Path to a .docx file.

interviewers

Character vector of interviewer names.

interviewees

Character vector of interviewee/participant names.

redact_other

Other words/phrases to redact.

redact_interviewer

If TRUE, also redact interviewer names.

include_common_names

If TRUE, also redact a default list of common names (e.g., top US baby names, if available via ghosted::common_names_default).

redacted_token

Replacement token used for redactions (names and other phrases).

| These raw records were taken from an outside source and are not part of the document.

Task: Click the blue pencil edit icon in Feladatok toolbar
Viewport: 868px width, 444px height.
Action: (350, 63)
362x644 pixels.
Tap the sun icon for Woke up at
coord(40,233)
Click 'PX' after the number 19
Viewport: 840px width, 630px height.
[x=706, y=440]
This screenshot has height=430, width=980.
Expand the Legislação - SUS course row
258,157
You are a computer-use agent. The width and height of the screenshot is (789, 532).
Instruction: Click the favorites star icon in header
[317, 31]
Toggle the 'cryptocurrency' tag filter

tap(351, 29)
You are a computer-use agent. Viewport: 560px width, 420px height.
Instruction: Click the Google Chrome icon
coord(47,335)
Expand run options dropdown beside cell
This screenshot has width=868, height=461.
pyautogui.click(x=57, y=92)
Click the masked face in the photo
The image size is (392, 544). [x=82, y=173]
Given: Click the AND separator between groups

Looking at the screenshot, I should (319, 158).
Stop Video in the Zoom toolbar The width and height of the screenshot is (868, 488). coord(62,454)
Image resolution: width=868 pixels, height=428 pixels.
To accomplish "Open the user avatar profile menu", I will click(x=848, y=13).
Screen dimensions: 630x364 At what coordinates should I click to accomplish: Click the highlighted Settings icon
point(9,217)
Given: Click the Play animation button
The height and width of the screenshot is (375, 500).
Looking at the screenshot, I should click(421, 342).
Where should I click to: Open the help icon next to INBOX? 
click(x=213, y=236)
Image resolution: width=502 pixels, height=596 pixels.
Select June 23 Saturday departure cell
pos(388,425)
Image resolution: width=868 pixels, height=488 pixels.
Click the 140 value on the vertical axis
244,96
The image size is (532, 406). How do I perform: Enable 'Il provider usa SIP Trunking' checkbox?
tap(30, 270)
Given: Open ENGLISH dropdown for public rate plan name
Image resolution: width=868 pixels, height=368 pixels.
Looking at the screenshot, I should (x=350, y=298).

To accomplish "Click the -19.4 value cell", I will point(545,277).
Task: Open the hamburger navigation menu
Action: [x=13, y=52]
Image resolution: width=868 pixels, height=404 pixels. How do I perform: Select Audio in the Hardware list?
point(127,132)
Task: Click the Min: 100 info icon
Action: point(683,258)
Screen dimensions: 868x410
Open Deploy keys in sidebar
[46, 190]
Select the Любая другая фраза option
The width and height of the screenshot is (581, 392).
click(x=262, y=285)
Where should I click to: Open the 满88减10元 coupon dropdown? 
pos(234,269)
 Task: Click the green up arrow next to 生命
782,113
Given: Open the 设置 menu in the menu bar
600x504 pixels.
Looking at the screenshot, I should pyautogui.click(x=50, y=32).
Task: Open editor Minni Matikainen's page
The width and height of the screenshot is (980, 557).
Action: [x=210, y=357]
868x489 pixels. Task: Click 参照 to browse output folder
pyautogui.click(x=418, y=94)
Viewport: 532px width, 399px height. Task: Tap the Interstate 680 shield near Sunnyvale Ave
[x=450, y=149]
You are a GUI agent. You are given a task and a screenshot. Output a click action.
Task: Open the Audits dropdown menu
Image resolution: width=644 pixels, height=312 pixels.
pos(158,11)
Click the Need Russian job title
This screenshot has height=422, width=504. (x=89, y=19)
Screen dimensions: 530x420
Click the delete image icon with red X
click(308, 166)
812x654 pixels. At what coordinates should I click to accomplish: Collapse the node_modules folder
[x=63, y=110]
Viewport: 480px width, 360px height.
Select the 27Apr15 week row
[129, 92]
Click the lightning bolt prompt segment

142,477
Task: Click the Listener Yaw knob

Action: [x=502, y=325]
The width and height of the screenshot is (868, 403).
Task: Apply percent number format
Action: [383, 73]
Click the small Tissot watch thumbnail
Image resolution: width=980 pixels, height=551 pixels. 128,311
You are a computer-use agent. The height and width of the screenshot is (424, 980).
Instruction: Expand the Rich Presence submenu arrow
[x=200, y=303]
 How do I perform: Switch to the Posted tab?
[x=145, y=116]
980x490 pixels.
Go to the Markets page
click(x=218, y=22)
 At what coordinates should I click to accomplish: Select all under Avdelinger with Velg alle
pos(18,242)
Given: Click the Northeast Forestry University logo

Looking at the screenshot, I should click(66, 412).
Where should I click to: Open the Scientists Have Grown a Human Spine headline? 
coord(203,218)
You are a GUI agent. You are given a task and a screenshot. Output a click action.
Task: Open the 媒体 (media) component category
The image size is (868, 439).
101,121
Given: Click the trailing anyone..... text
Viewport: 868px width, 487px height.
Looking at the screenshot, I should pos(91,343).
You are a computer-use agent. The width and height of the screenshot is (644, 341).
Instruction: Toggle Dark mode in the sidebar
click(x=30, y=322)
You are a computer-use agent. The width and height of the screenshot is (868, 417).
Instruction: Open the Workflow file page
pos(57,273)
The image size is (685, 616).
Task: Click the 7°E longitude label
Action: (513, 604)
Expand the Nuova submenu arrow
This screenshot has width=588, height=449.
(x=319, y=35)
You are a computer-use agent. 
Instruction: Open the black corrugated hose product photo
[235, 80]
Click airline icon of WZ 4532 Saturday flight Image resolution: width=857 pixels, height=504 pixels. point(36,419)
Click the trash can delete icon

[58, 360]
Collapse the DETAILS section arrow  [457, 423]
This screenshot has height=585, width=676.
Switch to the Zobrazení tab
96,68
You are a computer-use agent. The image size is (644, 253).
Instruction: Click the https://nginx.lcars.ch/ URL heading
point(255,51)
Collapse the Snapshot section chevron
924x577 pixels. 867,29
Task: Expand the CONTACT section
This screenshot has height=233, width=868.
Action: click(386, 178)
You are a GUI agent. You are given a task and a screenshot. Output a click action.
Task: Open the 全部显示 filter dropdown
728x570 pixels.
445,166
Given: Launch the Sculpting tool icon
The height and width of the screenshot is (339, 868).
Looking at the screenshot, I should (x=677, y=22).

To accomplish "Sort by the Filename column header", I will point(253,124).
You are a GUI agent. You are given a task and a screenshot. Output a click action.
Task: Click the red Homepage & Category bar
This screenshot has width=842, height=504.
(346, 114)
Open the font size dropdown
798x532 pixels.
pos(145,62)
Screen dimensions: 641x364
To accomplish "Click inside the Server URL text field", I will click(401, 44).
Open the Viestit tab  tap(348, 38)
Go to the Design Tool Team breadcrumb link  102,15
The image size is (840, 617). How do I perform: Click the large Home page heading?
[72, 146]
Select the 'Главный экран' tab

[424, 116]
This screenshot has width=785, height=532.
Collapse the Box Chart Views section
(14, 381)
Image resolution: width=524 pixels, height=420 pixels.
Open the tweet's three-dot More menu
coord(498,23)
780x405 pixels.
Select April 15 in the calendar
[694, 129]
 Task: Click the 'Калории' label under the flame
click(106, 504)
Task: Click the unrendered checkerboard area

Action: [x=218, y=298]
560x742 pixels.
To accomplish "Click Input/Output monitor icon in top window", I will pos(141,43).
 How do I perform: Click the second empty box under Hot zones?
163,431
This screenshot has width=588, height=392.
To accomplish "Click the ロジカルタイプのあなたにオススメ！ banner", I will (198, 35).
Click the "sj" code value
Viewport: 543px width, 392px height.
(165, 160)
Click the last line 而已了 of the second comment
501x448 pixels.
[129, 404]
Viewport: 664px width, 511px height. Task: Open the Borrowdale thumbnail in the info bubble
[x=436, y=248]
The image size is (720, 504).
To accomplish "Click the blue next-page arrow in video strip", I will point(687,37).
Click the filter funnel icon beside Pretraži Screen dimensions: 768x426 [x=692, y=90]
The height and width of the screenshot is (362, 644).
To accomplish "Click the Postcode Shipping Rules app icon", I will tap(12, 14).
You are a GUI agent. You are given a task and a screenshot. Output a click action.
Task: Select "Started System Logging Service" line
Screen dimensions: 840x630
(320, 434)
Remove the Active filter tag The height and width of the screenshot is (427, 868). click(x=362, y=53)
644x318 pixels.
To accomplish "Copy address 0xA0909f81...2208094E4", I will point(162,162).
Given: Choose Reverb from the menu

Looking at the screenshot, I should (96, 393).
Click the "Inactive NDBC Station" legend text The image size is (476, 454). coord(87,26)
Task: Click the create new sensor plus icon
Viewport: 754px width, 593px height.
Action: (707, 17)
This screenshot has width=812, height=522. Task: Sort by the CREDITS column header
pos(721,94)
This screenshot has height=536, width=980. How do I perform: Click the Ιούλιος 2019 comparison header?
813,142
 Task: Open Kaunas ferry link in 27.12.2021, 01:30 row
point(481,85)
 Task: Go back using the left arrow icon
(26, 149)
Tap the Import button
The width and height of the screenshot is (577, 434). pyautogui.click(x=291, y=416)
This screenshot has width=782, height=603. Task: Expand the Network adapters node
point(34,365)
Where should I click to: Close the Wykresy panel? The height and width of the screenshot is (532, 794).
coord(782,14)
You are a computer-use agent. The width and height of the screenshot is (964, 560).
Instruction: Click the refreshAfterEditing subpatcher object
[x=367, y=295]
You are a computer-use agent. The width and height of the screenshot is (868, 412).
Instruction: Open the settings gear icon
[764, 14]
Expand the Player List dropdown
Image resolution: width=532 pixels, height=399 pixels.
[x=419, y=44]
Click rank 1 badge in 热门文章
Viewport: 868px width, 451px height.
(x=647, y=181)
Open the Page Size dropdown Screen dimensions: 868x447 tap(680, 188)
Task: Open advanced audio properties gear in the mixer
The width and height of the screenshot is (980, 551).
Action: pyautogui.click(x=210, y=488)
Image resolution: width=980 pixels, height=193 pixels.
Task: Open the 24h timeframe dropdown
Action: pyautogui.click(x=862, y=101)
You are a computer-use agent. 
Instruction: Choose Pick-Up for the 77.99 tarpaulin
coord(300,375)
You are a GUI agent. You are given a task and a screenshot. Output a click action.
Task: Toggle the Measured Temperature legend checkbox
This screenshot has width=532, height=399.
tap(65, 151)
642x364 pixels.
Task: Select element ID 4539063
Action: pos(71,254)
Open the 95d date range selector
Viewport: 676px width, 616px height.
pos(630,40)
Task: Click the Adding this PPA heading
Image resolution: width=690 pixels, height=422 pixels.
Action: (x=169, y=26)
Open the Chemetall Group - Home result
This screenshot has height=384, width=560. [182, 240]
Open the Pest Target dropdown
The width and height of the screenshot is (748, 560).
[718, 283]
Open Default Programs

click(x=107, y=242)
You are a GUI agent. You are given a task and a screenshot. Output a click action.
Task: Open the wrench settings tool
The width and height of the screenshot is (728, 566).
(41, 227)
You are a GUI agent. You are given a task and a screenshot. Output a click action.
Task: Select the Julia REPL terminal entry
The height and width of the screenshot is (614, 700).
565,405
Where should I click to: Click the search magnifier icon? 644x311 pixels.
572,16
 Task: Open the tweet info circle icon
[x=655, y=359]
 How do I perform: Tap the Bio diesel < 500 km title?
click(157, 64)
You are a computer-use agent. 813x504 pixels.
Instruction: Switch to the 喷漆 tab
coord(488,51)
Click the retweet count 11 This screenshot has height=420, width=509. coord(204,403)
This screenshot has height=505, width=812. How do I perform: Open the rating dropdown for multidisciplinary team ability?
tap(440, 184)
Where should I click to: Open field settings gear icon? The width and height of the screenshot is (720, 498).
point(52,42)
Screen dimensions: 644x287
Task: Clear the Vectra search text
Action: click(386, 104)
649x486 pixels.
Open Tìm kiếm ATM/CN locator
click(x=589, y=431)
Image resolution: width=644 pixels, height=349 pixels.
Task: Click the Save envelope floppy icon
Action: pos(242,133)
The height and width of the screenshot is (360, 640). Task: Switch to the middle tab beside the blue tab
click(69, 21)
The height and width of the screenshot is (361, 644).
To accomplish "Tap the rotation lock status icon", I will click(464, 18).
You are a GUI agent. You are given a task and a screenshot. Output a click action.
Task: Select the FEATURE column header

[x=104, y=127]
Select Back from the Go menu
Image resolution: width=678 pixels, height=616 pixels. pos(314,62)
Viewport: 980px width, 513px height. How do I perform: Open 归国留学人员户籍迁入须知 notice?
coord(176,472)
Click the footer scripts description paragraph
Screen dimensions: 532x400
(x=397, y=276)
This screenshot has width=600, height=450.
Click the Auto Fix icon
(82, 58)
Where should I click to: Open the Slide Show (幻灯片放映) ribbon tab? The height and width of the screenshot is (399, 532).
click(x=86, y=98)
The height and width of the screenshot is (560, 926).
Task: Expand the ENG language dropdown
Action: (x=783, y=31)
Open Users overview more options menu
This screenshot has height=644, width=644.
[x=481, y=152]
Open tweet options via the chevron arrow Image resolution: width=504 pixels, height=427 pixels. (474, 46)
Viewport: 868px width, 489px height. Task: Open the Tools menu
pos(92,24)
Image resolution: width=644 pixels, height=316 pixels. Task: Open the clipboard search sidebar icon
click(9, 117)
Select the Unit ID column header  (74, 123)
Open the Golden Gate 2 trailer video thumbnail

add_blank_line_between_turns

Logical; for TXT/DOCX outputs when converting formats, insert a blank line between turns. This does not affect DOCX→DOCX.

output_path

Path for the redacted file. If NULL (default), set to the same directory and base name as filepath with _redacted before the extension. The extension is chosen based on out_format (e.g. report.docx -> report_redacted.docx for out_format = "docx", or report_redacted.txt / report_redacted.vtt otherwise).

suffix

Suffix to append to the base filename (default: "_redacted"). Only used when output_path is NULL.

out_format

One of "docx", "txt", or "vtt" controlling the output file type. Defaults to "docx".

report_redacted

If TRUE, print to the R console which phrases were found and redacted (names and other).

Value

The path to the written output file (invisibly).

Examples

# Writes report_redacted.docx in same folder, returns path:
# ghost_docx("report.docx", interviewers = "Dr. Smith", interviewees = "Jane Doe")
# Write as TXT instead of DOCX:
# ghost_docx("report.docx", interviewers = "Dr. Smith", interviewees = "Jane Doe",
#   out_format = "txt")
# With common names and redaction report:
# ghost_docx("report.docx", interviewers = "Dr. Smith", interviewees = "Jane Doe",
#   include_common_names = TRUE, report_redacted = TRUE)